The Democratic Party Launches Its First 2020 Ad Campaign Targeting Trump

The spot assails the president on several fronts, including his trade wars and his responses to COVID-19 and police brutality protests.
Former Vice President Joe Biden has been rising n the polls in his bid to unseat President Donald Trump.
Former Vice President Joe Biden has been rising n the polls in his bid to unseat President Donald Trump.
ASSOCIATED PRESS

The Democratic Party is on the airways in its offensive against President Donald Trump, running its first TV ad in this campaign cycle to help propel former Vice President Joe Biden to the White House.

The Democratic National Committee on Tuesday launched a six-figure television ad campaign, first reported by NBC, called “Descent,” that opens with Trump’s descent on the Trump Tower escalators in New York to announce his bid for the presidency in 2015. “For the last five years, he’s taken America down with him,” the narrator intones.

The ad offers a laundry list of attacks against him, from his efforts to dismantle Obamacare and his push for sweeping corporate tax cuts to the administration’s child separation immigration policy and slow response to the coronavirus pandemic. It also assails Trump’s comments about the deadly 2017 white nationalist rally in Charlottesville, Virginia, and his reactions to the recent demonstrations against police brutality.

“The entirety of his presidency, he’s been dividing our country, letting down workers, rewarding the rich, and caving to China. He pledged to fix our problems, but instead he took us backward,” DNC Chair Tom Perez said in a statement about the ad.

The DNC did not specify a price tag for the ad campaign.

In line with Biden’s core campaign message — that he wants to “restore the soul of the nation” — party officials have been emphasizing the chaos of the Trump administration, especially during the ongoing health pandemic. The ad includes scenes of hospitals with COVID-19 patients, takes note of the disease’s rising U.S. death count and replays Trump’s now-infamous mid-March comments that, “No, I don’t take responsibility,” when asked about the administration’s slow response to the pandemic’s early stages.

The minute-long ad also includes footage of undocumented immigrants detained at the border, scenes from the Charlottesville rally, when a white nationalist intentionally drove into a crowd of anti-racism protesters, as well as law enforcement deploying tear gas and rubber bullets on peaceful demonstrators against police brutality outside the White House earlier this month.

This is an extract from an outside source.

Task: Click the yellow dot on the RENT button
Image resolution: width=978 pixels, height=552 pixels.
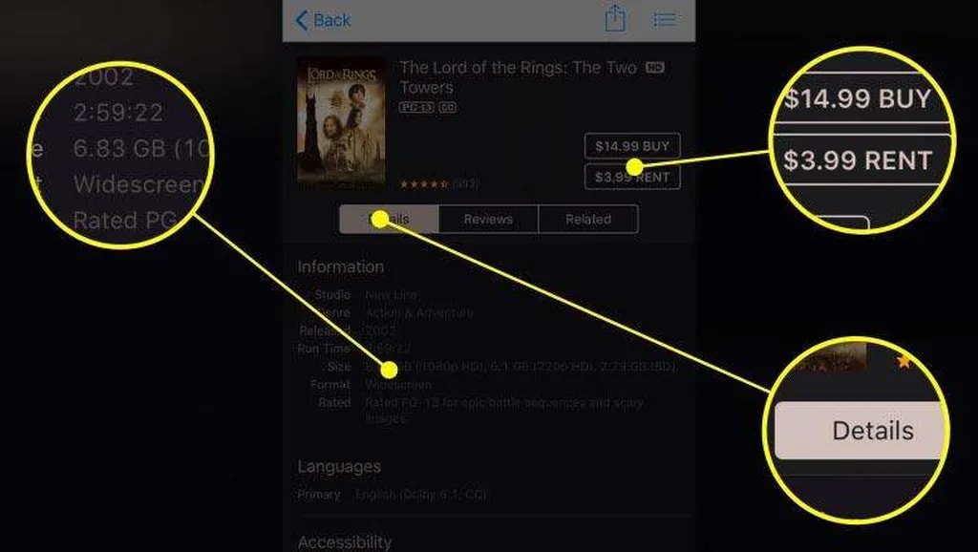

Biden and the Democratic Party raised a combined $80.8 million in May, a significant jump from their $60.5 million haul in April. That fundraising increase came in tandem with a rise in the polls for Biden, who now sits with an advantage of eight percentage points over Trump in the aggregate of polls listed by the RealClearPolitics site.

Trump’s campaign has not yet released its May fundraising numbers, but the president, the Republican Party and aligned super PACs have built war chests exceeding the fundraising numbers for Biden and the Democrats.

Biden’s campaign last went on air in March, when Sen. Bernie Sanders (I-Vt.) was still in the race for the Democratic nomination. Biden’s campaign has focused its investments on social media so far — outspending Trump on Facebook. Democratic political action committees, like Priorities USA and American Bridge, have been on the air in Biden’s place, focusing on Trump’s response to the coronavirus pandemic.

Trump’s campaign has invested almost $19 million in TV advertising since mid-March, according to the Kantar/Campaign Media Analysis Group’s data.